Govt needs to show earnestness in resolving CHT land disputes
THAT the Awami League-Jatiya Party government is yet to nominate a new chairman for the Chittagong Hill Tracts Land Dispute Commission although the fifth commission served out its tenure without resolving a single dispute tends to betray the indifference, if not downright unwillingness, to address a crucial component of the CHT Treaty, which was signed almost 15 years ago. The land secretary was quoted in a report front-paged in New Age on Friday that the ministry had sent a proposal ‘to the law ministry for the appointment of a new commission chairman’ and that it was ‘waiting for a reply.’ He would not, however, say if there would be a new chairman or the outgoing chairman would be reappointed, while sources in the CHT affairs and the land ministry hinted that the government was more inclined towards retaining the services of the outgoing chairman.
The question, however, is not only about the appointment of a new chairman or the reappointment of the outgoing chairman to the commission; it runs deeper. As the New Age report points out, the four previous commissions did not resolve a single dispute, either, giving rise to the obvious question as to what the utility of such a commission is if it cannot deliver on its mandated responsibility. Meanwhile, all the political parties of the hill people — the Parbatya Chattagram Jana Sanghati Samiti, the United People’s Democratic Front, and the Parbatya Chattagram Jana Sanghati Samiti (MN Larma) — have asserted that a new commission would do no good in dispute resolution unless certain clauses in the 2001 act governing the formation of the commission are amended. They insist that these clauses are antithetic to the spirit of the 1997 treaty.

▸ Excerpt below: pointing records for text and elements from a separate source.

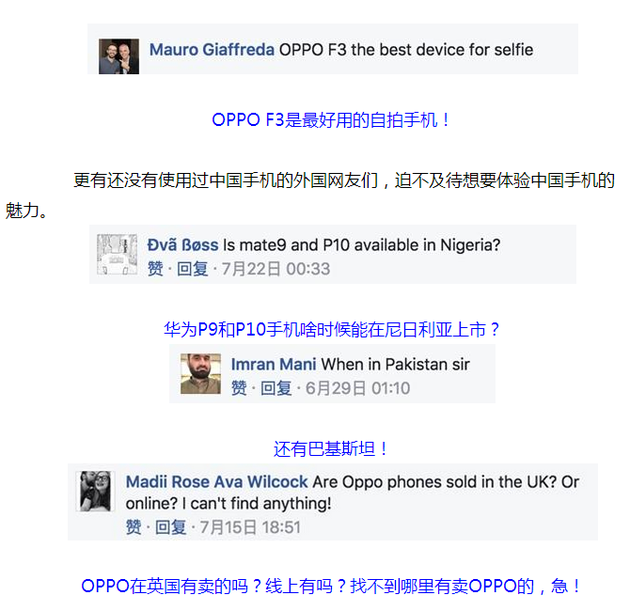Click the Ðvã Bøss username link
630x611 pixels.
[x=183, y=245]
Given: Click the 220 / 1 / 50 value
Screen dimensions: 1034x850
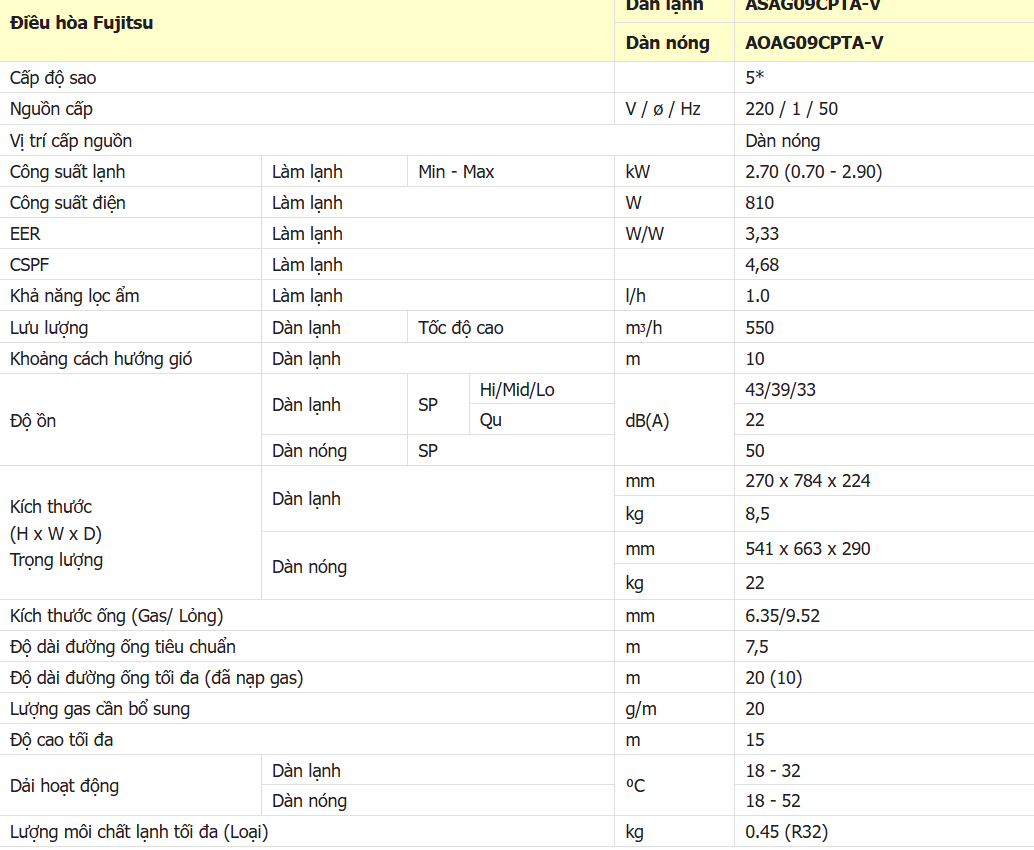Looking at the screenshot, I should pyautogui.click(x=792, y=109).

On the whole, the dithering over the appointment of a new commissioner to the land dispute commission could only lend credence to the growing suspicion that the AL-Jatiya Party government is not serious and sincere about resolving the land disputes in particular and implementing the CHT treaty in general, just as its predecessors were not. What the incumbents need to realise such suspicion is not good either for the CHT region or the country in general. There have been more signs than one that the region is becoming increasingly volatile, with tension rising among and between the leading political entities there. Most importantly, the political entities appear to be becoming increasingly mistrustful about the intent of the government. Such suspicions and mistrusts need to be dispelled by the government with decisive and demonstrative actions — the sooner the better.